Interessantes e intrigantes comparações.Porquê entregar o Seixal aos Espanhóis?

Luis Eme disse...

Não sou contra a instalação do "campus caixa" no Seixal. Até penso que pode ser mesmo uma mais valia.

Só tenho pena é que as pessoas não percebam que já chega de betão. É altura de criar espaços de lazer para as pessoas estarem em contacto com a natureza e sentirem-se bem.

Mas como o "dinheiro" consegue destruir tudo, nesta sociedade altamente capitalista, pouco se pode fazer, especialmente quando os "anti-capitalistas" comunistas andam de braço dado com o capital...

clubes & construtores & câmaras municipais.......................................................... disse...

“(…)Numa assembleia de sócios realizada no dia 24 de Maio, apenas com umas 430 presenças, e muito bem relatada pelo jornalista do “Setúbal na Rede”, o Presidente apresentou como solução, para pagamento da dívida, “antecipar os últimos 16 dos 90 anos de receitas das rendas dos direitos de superfície do Estádio do Bonfim, contratualizados com a Pluripar”.
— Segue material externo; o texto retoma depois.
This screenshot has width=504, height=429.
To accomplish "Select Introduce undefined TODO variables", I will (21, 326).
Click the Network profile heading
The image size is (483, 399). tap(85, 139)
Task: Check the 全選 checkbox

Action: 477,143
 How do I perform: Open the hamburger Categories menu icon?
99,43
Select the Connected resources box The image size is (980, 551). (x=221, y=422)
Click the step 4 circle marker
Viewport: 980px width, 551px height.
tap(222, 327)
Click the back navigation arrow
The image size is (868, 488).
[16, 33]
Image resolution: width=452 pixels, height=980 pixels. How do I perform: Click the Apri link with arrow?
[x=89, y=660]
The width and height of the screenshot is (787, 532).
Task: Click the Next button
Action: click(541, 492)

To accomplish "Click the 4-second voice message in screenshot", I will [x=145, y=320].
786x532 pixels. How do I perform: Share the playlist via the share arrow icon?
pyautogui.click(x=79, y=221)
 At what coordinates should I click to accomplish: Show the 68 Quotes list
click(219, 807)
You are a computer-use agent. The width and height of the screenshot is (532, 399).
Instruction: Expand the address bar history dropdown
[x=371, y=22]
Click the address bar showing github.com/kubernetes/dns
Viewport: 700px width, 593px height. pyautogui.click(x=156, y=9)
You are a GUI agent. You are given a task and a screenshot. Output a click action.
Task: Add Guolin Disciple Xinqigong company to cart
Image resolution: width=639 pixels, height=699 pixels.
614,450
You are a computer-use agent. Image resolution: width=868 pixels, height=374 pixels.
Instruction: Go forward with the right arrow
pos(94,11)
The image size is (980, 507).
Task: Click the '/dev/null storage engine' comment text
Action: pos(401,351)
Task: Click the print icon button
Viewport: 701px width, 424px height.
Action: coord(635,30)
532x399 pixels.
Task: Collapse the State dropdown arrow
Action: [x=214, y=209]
A primeira pergunta que se faz é a seguinte: Mas o que é que a Pluripar recebe em troca destes 12 milhões de euros? A resposta dada foi extraordinária; “as negociações com a Pluripar e a Câmara Municipal estão a evoluir favoravelmente, embora nada ainda esteja garantido.” O interessante é que a CMS nada tem a ver com o assunto pois logo a seguir o mesmo Presidente afirmou que as garantias da Pluripar “só serão dadas com a efectivação da ratificação em Conselho de Ministros do Plano de Pormenor do Vale da Rosa. Assim, está tudo nas mãos do Poder Central, embora os dados de que dispõe permitem supor que num período relativamente curto, talvez alguns meses, a situação poderá ser desbloqueada”. Quer dizer, num momento as garantias vêm da CMS logo a seguir afinal é o Governo que as dará através da aprovação Plano de Pormenor do Vale da Rosa. Soluções dúbias e confusas.(…)”


In: http://www.setubalnarede.pt/content/index.php?action=articlesDetailFo&rec=9436

Com comentário em:

http://www.setubalnarede.pt/areas/forum/default.php?id=7453

Anónimo disse...

Novamente decretada a lei da rolha. João Afonso e Banheirense de pousio.

Anónimo, concordando com o anónimo de cima disse...

É verdade...tão adeptos da "lei da rolha" que eles são e ainda maltratam "os sobreiros"...se não se põem "a pau" ainda se lhes acaba..."a matéria prima"!!

J.J.J disse...

Não se vislumbra que o poder autárquico do Seixal esteja particularmente vocacionado para o futuro sustentável, atento o passado e o presente da sua gestão absolutamente insustentável.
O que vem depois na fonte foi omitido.